Which lines run from the line containing "Essential Skills to Thrive (66, 1929)" through the end of the records below? Reproduce them exactly, and nothing else.

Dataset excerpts
"""

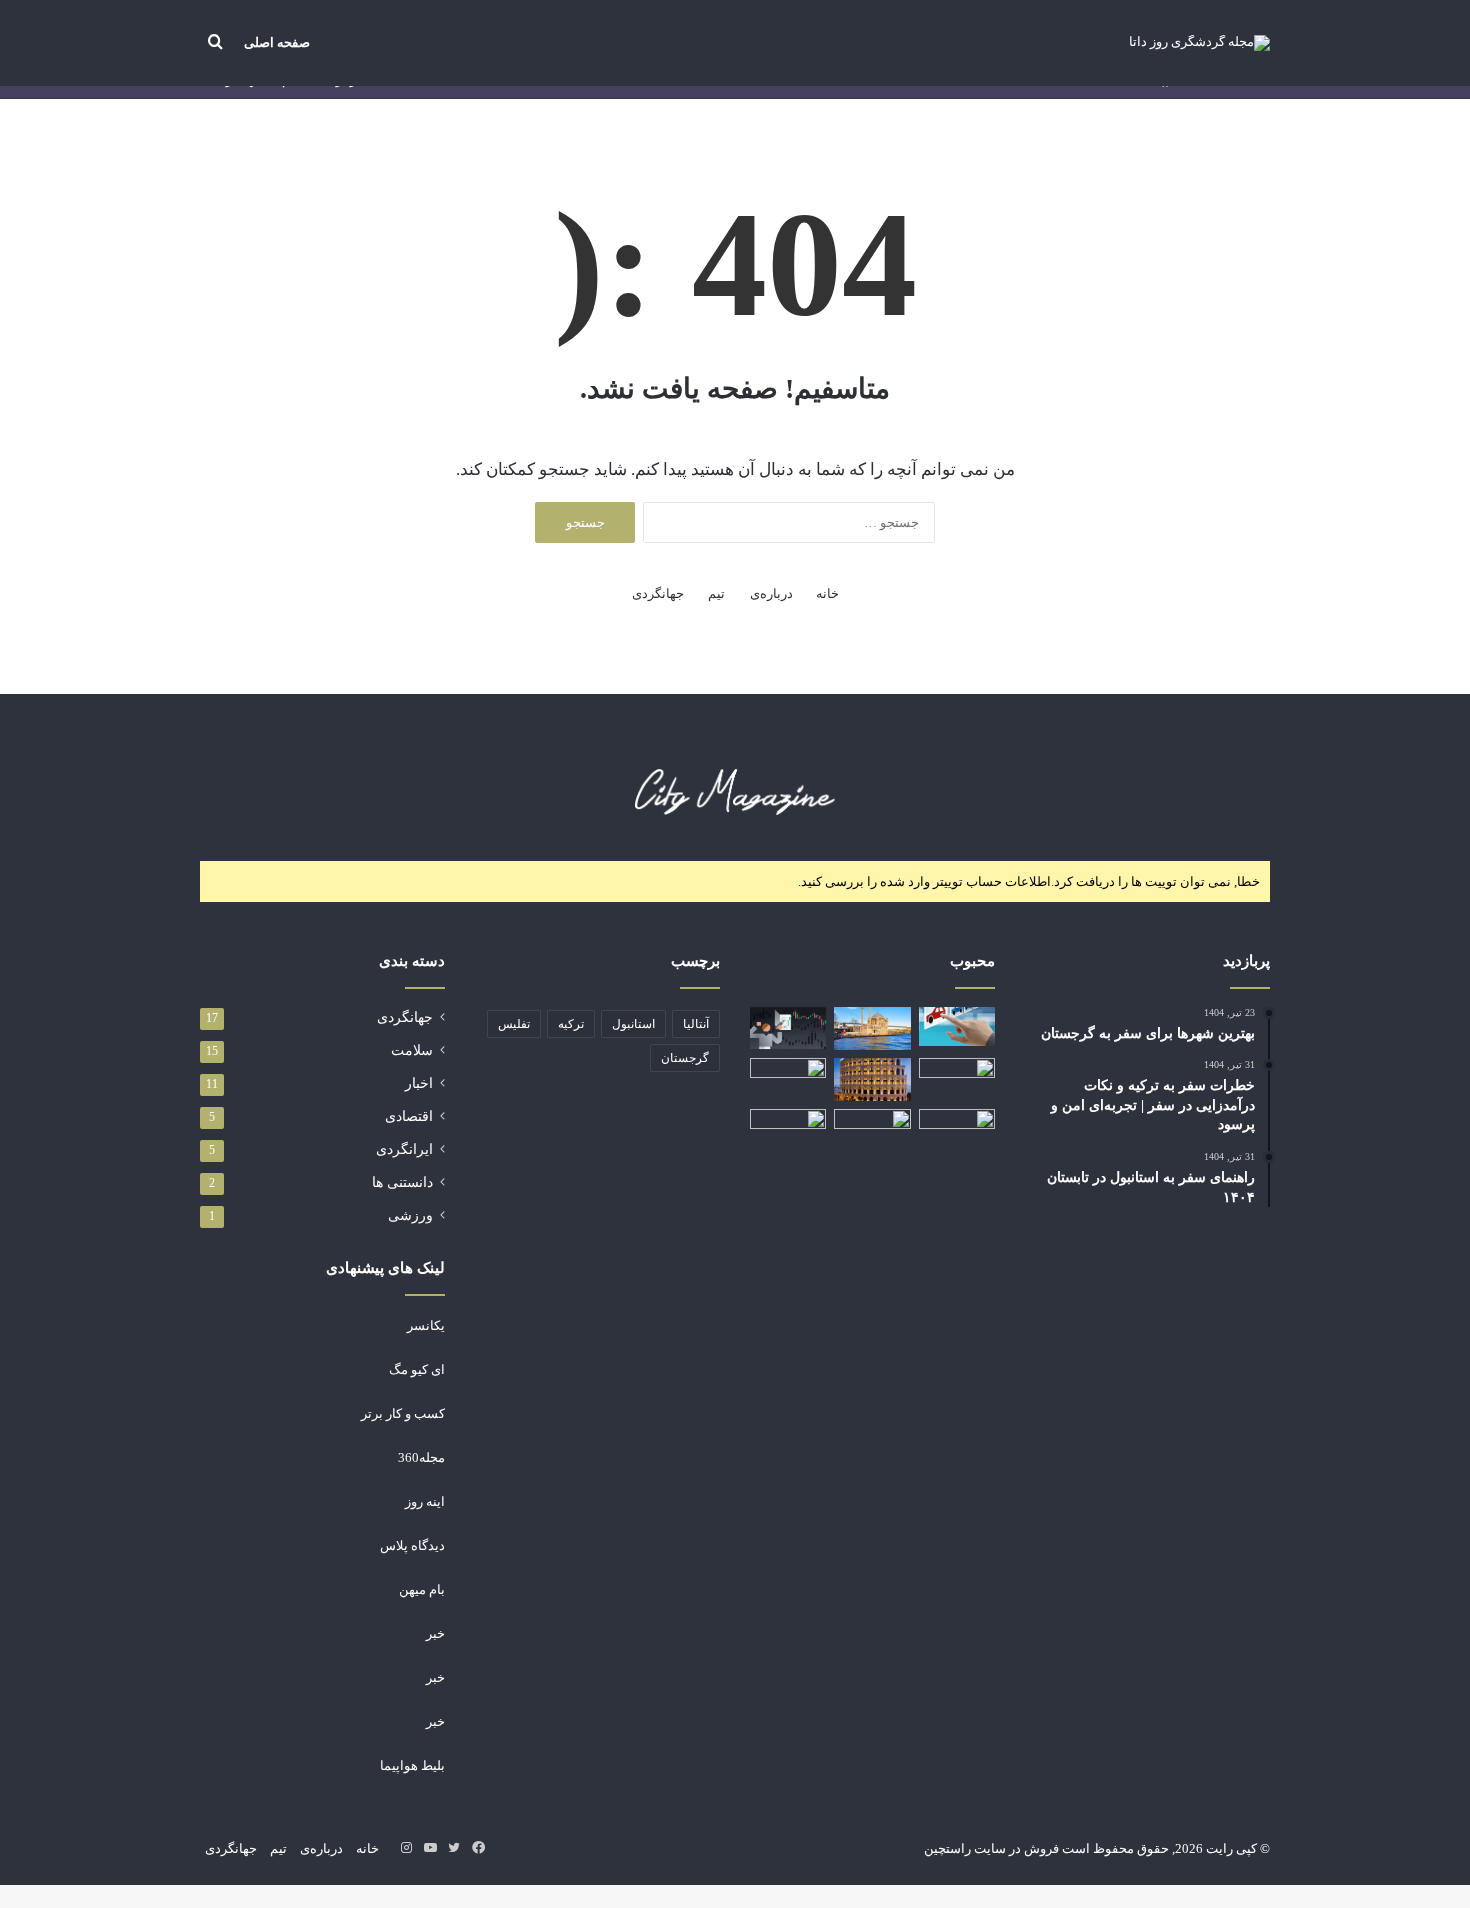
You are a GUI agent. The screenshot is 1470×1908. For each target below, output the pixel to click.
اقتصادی (409, 1116)
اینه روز (425, 1501)
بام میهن (422, 1589)
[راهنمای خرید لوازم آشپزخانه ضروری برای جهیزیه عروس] (957, 1079)
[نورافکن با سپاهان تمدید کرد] (788, 1130)
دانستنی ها (402, 1182)
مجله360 (421, 1457)
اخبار (419, 1083)
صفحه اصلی (277, 42)
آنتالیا (696, 1024)
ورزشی (410, 1215)
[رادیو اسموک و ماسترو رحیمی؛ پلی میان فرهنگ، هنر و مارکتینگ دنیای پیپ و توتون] (872, 1130)
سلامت (412, 1050)
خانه (827, 593)
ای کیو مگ (417, 1369)
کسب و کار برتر (403, 1413)
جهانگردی (658, 593)
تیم (716, 593)
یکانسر (426, 1325)
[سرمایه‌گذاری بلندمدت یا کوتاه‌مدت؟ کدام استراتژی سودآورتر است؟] (788, 1028)
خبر (435, 1633)
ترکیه (571, 1024)
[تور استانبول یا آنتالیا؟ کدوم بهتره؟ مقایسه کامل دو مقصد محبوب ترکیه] (872, 1028)
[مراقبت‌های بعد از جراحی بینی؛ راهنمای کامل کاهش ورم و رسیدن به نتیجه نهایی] (957, 1130)
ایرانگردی (404, 1149)
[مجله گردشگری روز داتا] (1199, 43)
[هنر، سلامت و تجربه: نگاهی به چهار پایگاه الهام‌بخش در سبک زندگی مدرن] (788, 1079)
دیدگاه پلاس (412, 1545)
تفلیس (514, 1024)
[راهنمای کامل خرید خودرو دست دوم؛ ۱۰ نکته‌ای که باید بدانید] (957, 1026)
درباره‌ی (771, 593)
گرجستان (685, 1058)
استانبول (633, 1024)
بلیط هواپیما (412, 1765)
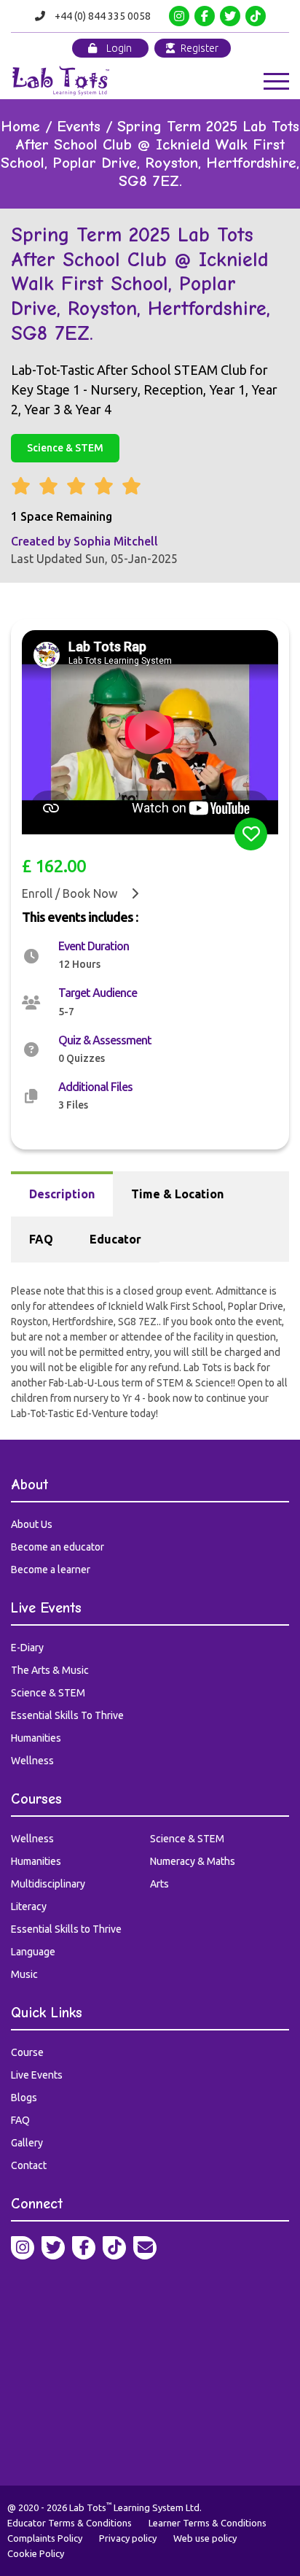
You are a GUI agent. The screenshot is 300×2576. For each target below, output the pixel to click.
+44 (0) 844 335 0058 (103, 16)
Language (33, 1952)
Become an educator (57, 1547)
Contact (29, 2165)
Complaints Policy (44, 2538)
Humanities (36, 1738)
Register (198, 48)
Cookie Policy (35, 2553)
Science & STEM (65, 448)
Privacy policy (128, 2538)
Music (24, 1974)
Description (62, 1193)
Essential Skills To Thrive (67, 1715)
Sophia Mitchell (116, 541)
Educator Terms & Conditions (69, 2523)
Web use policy (205, 2538)
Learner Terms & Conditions (208, 2523)
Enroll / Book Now (71, 893)
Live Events (37, 2075)
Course (27, 2052)
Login (118, 48)
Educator (115, 1239)
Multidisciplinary (48, 1884)
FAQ (41, 1239)
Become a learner (50, 1569)
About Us (31, 1524)
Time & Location (177, 1193)
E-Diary (27, 1647)
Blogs (24, 2097)
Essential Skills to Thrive (66, 1929)
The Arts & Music (50, 1670)
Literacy (29, 1906)
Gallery (27, 2143)
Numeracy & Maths (192, 1861)
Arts (159, 1884)
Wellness (32, 1760)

"""

Expected answer:
Essential Skills to Thrive (66, 1929)
The Arts & Music (50, 1670)
Literacy (29, 1906)
Gallery (27, 2143)
Numeracy & Maths (192, 1861)
Arts (159, 1884)
Wellness (32, 1760)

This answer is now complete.